Sewing a Minibag: Patchwork Style with Fabric Scraps

About a year ago, after my first long weekend at the Sewing & Stitchery Expo with my mom, I found a new interest in patchwork sewing. I'm a country girl at heart, full of thrift and an uncanny attraction to hodge-podged colors and fabric, so it was natural that I picked up a copy of Patchwork Style: 35 Simple Projects for a Cozy and Colorful Life by Suzuko Koseki. I love the books series Make Good: Crafts + Life and am especially enamored with Linen, Wool, Cotton: 25 Simple Projects to Sew with Natural Fabrics and Carefree Clothes for Girls: 20 Patterns for Outdoor Frocks, Playdate Dresses, and More. Additionally, a couple years ago I bought an outrageous number of fabric sample books from the Creation Station, the kind provided to wholesalers to choose what they'll order, and while Alyssa was visiting we pulled out the samples and she organized by color.
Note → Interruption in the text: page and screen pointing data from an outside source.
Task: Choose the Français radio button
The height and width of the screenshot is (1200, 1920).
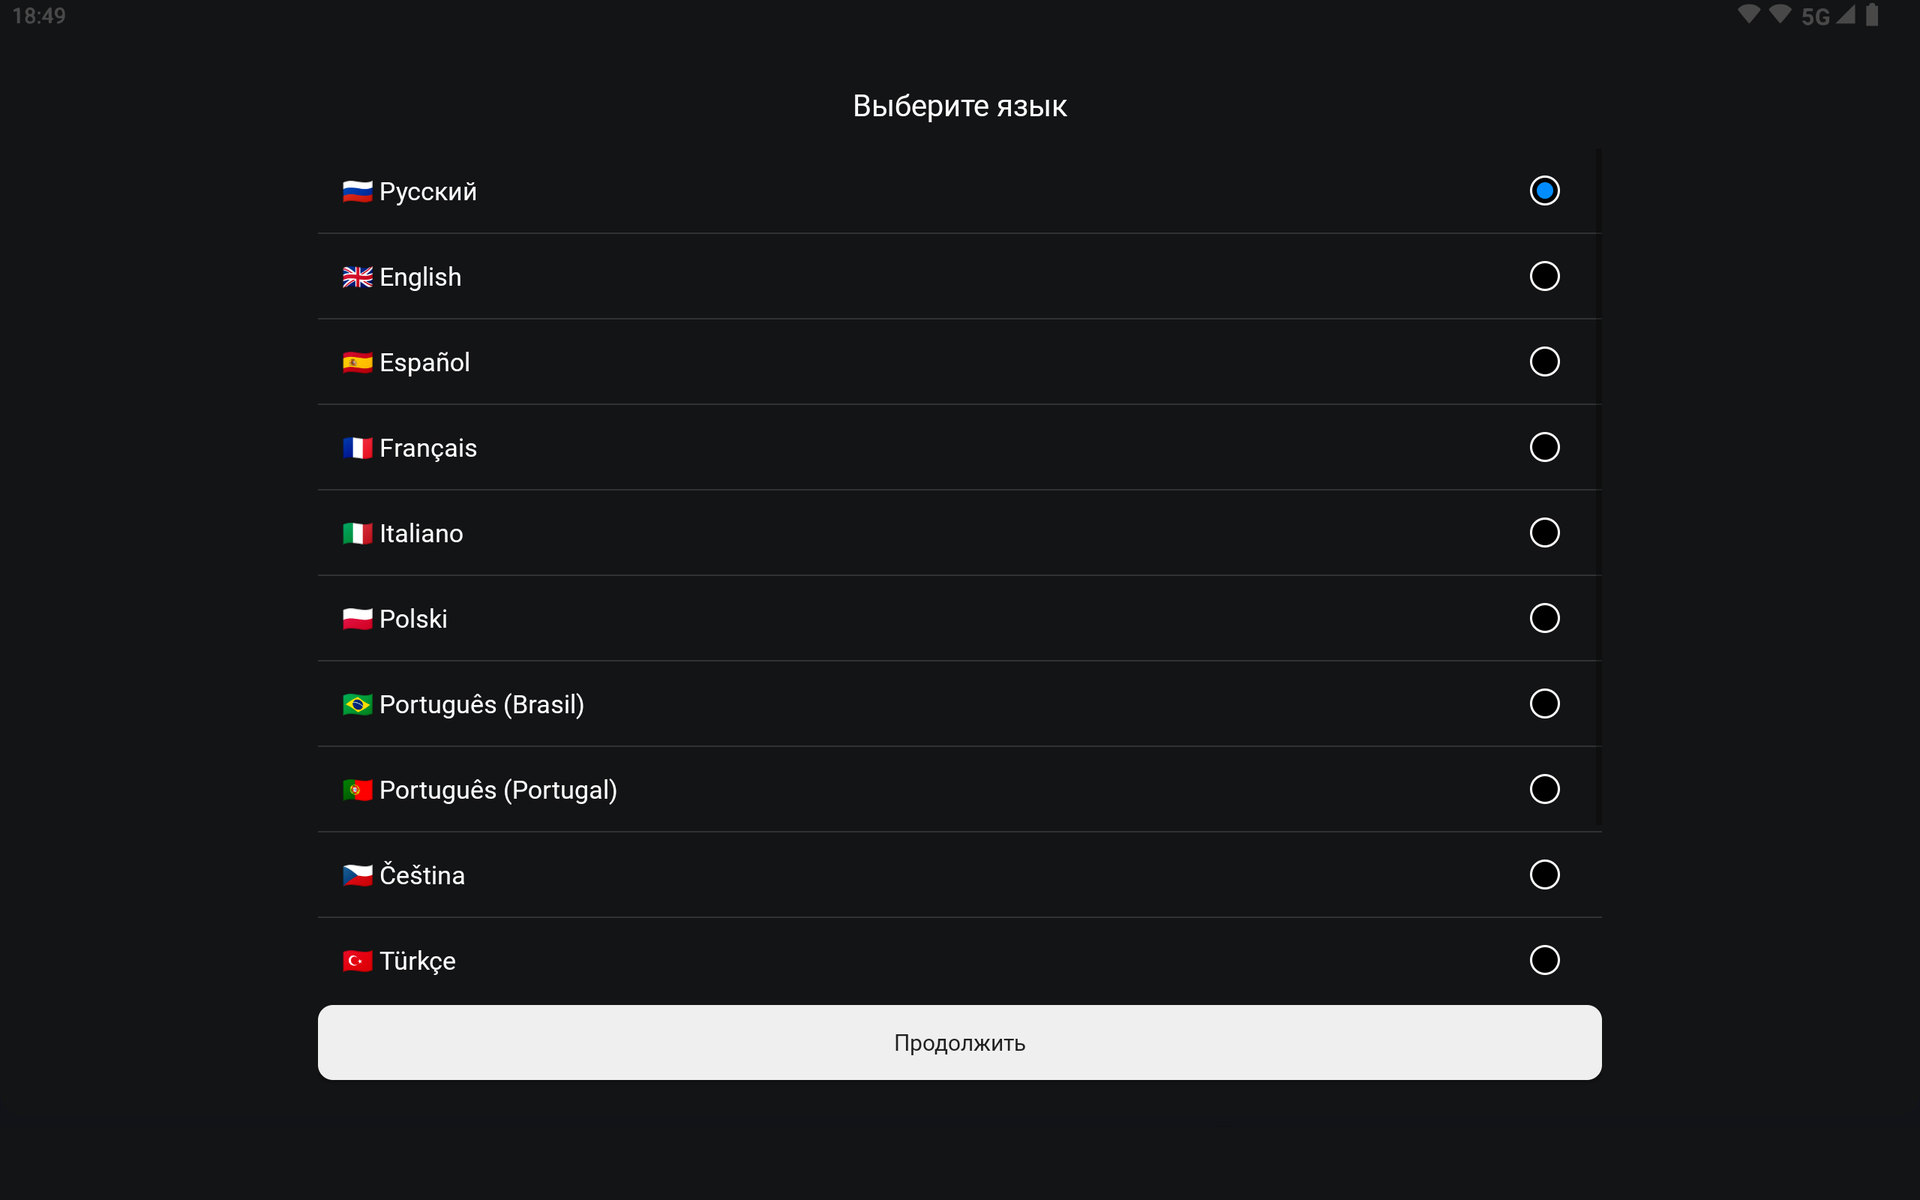Action: (x=1544, y=447)
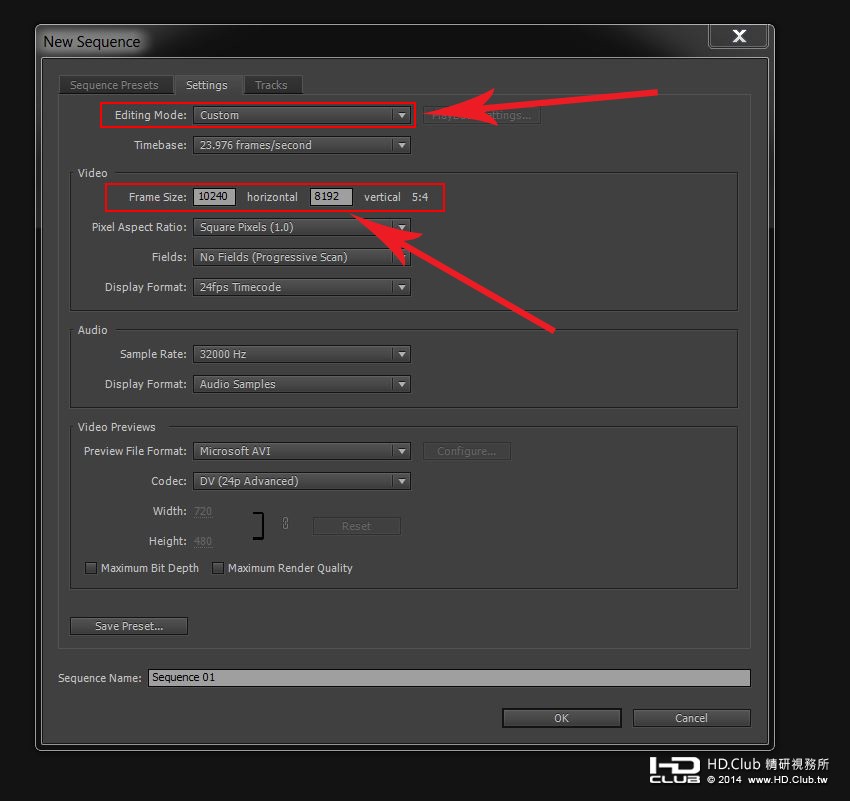
Task: Close the New Sequence dialog with X
Action: (738, 36)
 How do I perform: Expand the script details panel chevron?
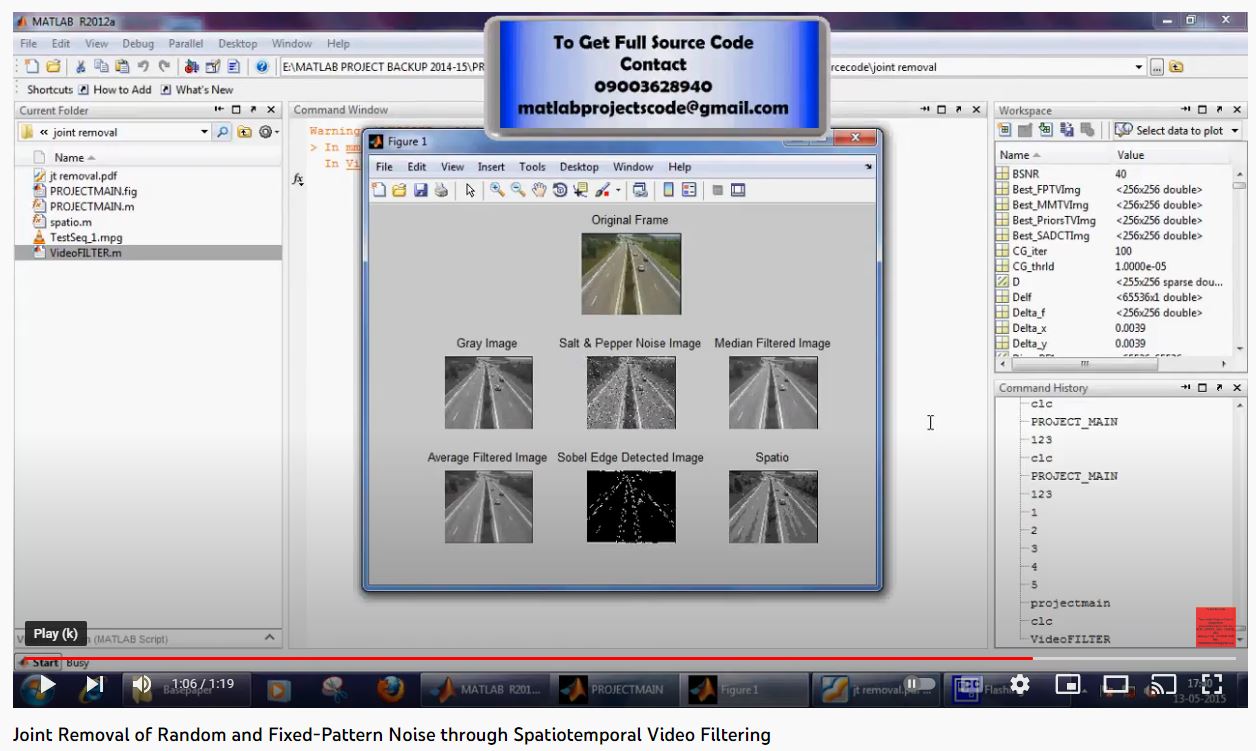269,637
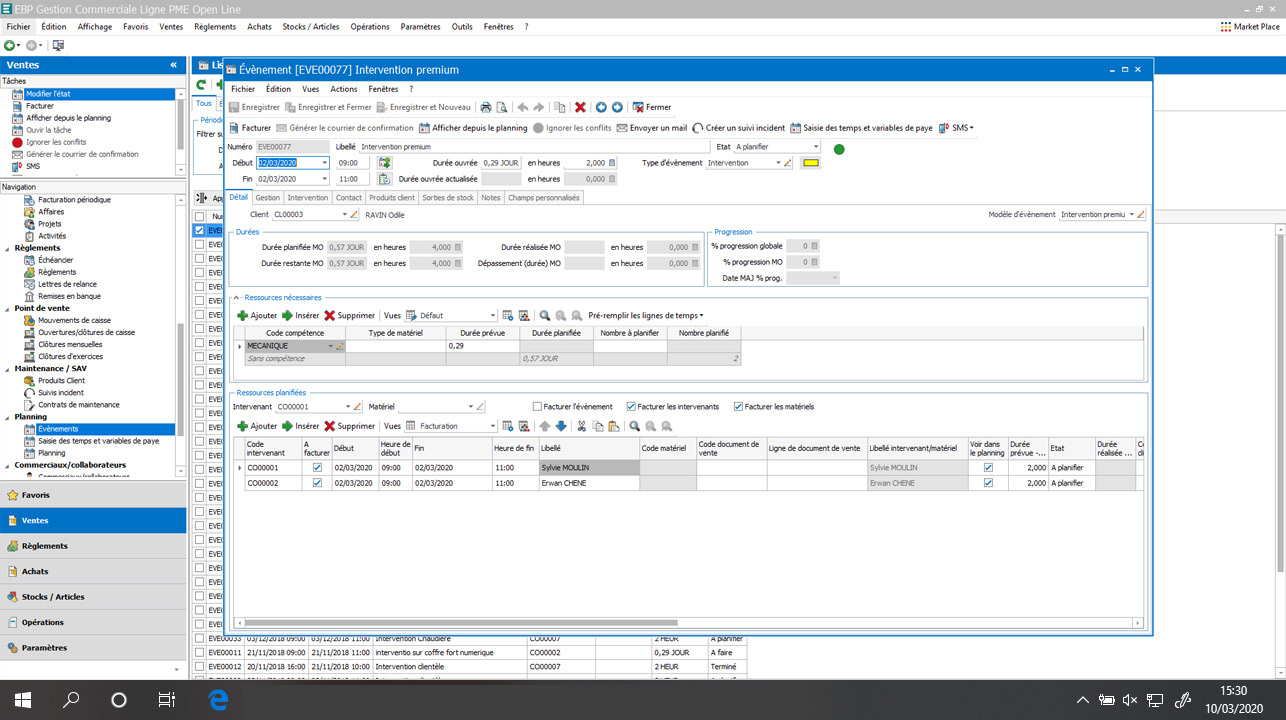Image resolution: width=1286 pixels, height=720 pixels.
Task: Click the blue move-down arrow icon
Action: [561, 426]
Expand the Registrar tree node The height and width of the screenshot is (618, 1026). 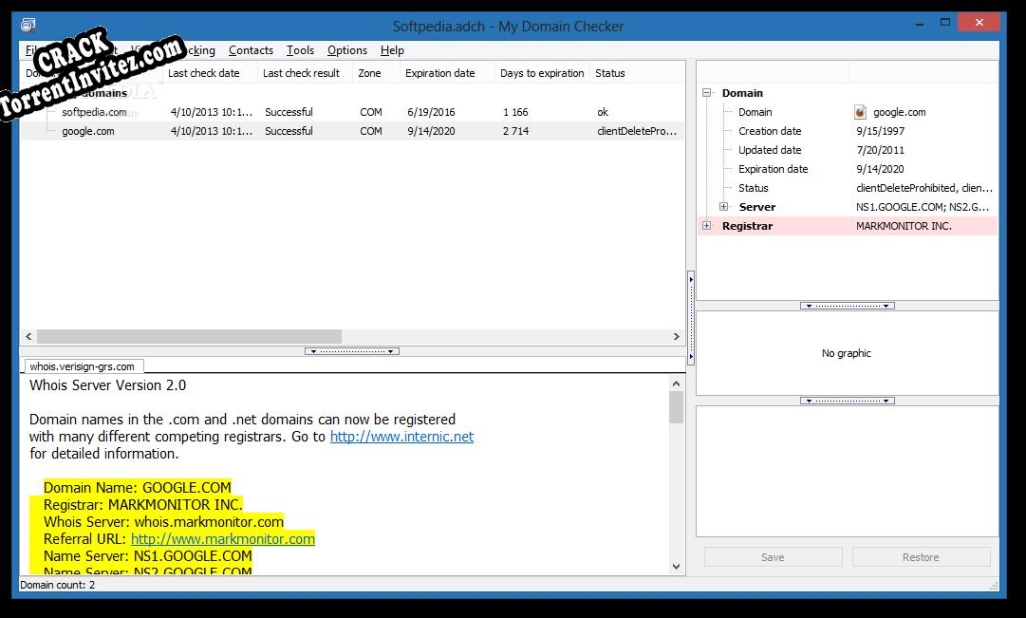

This is only a small portion.
We decided a project was in order and she chose Minibag, a small quilted handbag with a zipper, gusset, and lining. An adventurous jump!

I was a little annoyed that the book didn't include actual pattern pieces but measurements for the geometric shapes. The measurements didn't include seam allowance so we had to calculate a 1/4" addition for each side for each piece, and realized after the fact that the handle piece was mentioned later in the sewing description as needing to be cut larger than shown in the diagram. But we managed. The basis for the bag is a quilted log cabin square with the addition of a gusset and zipper. Above you can see the zipper and right piece of the gusset laying on the Singer sewing machine. Here's the nearly finished project.
I didn't have double fold bias tape and don't feel like hacking a piece of fabric to make some so I'll bind it later. For now the raw edges are hidden inside the bag and I'm ok with it. Here it is finished!
The other side:
And the bottom:
I think this little bag will be perfect as makeup bag for traveling, or even better, a sock knitting project bag! There's enough space inside for a small skein of yarn and project. Overall it moved fairly quickly once all my pieces were calculated and cut, and it only fabric used was a fat quarter for the lining, gusset and handles plus scraps for the log cabin square. Fun and easily repeatable. I think I'll make myself pattern pieces so it will go more quickly next time. We did write down the pattern piece measurements after calculating the difference between the provided measurements (for final product) and what we needed.

It's time for my machines to get serviced. The old Singer 66-18 I bought secondhand stopped working just as I approached the final sewing phase and I switched to the Bernina 1060 that was my sweet 16 gift. That thing is a workhorse! The Singer is too... but it needs some special attention to get in shape.